Required work:
What follows is a set of records, each of which is to be written out exactly.

─── Dataset entries ───

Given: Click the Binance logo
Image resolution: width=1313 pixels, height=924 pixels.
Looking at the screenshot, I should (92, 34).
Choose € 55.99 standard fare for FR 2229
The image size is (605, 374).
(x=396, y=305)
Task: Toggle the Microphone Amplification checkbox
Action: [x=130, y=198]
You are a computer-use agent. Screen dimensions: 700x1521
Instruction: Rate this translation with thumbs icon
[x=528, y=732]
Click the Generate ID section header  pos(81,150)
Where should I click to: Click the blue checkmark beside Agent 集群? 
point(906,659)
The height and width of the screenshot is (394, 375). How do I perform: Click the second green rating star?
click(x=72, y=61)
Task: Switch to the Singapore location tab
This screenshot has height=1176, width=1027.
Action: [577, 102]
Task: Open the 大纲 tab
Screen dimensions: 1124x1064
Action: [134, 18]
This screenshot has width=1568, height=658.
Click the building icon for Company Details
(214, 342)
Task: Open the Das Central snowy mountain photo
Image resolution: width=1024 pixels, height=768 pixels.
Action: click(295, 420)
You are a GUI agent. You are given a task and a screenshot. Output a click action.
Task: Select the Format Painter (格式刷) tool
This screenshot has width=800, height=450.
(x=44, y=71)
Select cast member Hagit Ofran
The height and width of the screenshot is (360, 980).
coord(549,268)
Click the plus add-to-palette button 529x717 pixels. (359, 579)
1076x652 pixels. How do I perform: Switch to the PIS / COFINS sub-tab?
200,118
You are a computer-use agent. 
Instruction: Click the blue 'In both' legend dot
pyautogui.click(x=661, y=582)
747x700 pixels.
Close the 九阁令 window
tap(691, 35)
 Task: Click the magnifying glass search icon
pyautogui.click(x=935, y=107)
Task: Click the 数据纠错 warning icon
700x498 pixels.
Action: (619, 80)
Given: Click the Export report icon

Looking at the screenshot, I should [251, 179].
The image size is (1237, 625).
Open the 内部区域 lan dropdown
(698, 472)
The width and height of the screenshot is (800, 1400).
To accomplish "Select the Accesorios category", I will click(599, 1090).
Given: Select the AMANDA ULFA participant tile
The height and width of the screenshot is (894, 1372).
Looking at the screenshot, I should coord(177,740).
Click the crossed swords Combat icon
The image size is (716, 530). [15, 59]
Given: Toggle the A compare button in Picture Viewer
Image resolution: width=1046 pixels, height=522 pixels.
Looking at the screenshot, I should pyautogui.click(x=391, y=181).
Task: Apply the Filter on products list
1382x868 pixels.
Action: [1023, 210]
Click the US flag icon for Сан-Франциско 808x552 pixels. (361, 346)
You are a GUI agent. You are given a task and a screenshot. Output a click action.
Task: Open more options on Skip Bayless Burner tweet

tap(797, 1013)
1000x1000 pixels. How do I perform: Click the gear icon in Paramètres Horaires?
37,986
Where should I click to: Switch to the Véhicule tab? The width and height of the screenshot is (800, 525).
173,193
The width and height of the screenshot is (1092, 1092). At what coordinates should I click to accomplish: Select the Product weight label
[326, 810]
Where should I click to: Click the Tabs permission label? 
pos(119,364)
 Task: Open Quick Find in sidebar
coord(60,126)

───

Response area:
Given: Click the Binance logo
Image resolution: width=1313 pixels, height=924 pixels.
Looking at the screenshot, I should (92, 34).
Choose € 55.99 standard fare for FR 2229
The image size is (605, 374).
(x=396, y=305)
Task: Toggle the Microphone Amplification checkbox
Action: [x=130, y=198]
You are a computer-use agent. Screen dimensions: 700x1521
Instruction: Rate this translation with thumbs icon
[x=528, y=732]
Click the Generate ID section header  pos(81,150)
Where should I click to: Click the blue checkmark beside Agent 集群? 
point(906,659)
The height and width of the screenshot is (394, 375). How do I perform: Click the second green rating star?
click(x=72, y=61)
Task: Switch to the Singapore location tab
This screenshot has height=1176, width=1027.
Action: [577, 102]
Task: Open the 大纲 tab
Screen dimensions: 1124x1064
Action: [134, 18]
This screenshot has width=1568, height=658.
Click the building icon for Company Details
(214, 342)
Task: Open the Das Central snowy mountain photo
Image resolution: width=1024 pixels, height=768 pixels.
Action: click(295, 420)
You are a GUI agent. You are given a task and a screenshot. Output a click action.
Task: Select the Format Painter (格式刷) tool
This screenshot has width=800, height=450.
(x=44, y=71)
Select cast member Hagit Ofran
The height and width of the screenshot is (360, 980).
coord(549,268)
Click the plus add-to-palette button 529x717 pixels. (359, 579)
1076x652 pixels. How do I perform: Switch to the PIS / COFINS sub-tab?
200,118
You are a computer-use agent. 
Instruction: Click the blue 'In both' legend dot
pyautogui.click(x=661, y=582)
747x700 pixels.
Close the 九阁令 window
tap(691, 35)
 Task: Click the magnifying glass search icon
pyautogui.click(x=935, y=107)
Task: Click the 数据纠错 warning icon
700x498 pixels.
Action: (619, 80)
Given: Click the Export report icon

Looking at the screenshot, I should [251, 179].
The image size is (1237, 625).
Open the 内部区域 lan dropdown
(698, 472)
The width and height of the screenshot is (800, 1400).
To accomplish "Select the Accesorios category", I will click(599, 1090).
Given: Select the AMANDA ULFA participant tile
The height and width of the screenshot is (894, 1372).
Looking at the screenshot, I should coord(177,740).
Click the crossed swords Combat icon
The image size is (716, 530). [15, 59]
Given: Toggle the A compare button in Picture Viewer
Image resolution: width=1046 pixels, height=522 pixels.
Looking at the screenshot, I should pyautogui.click(x=391, y=181).
Task: Apply the Filter on products list
1382x868 pixels.
Action: [1023, 210]
Click the US flag icon for Сан-Франциско 808x552 pixels. (361, 346)
You are a GUI agent. You are given a task and a screenshot. Output a click action.
Task: Open more options on Skip Bayless Burner tweet

tap(797, 1013)
1000x1000 pixels. How do I perform: Click the gear icon in Paramètres Horaires?
37,986
Where should I click to: Switch to the Véhicule tab? The width and height of the screenshot is (800, 525).
173,193
The width and height of the screenshot is (1092, 1092). At what coordinates should I click to accomplish: Select the Product weight label
[326, 810]
Where should I click to: Click the Tabs permission label? 
pos(119,364)
 Task: Open Quick Find in sidebar
coord(60,126)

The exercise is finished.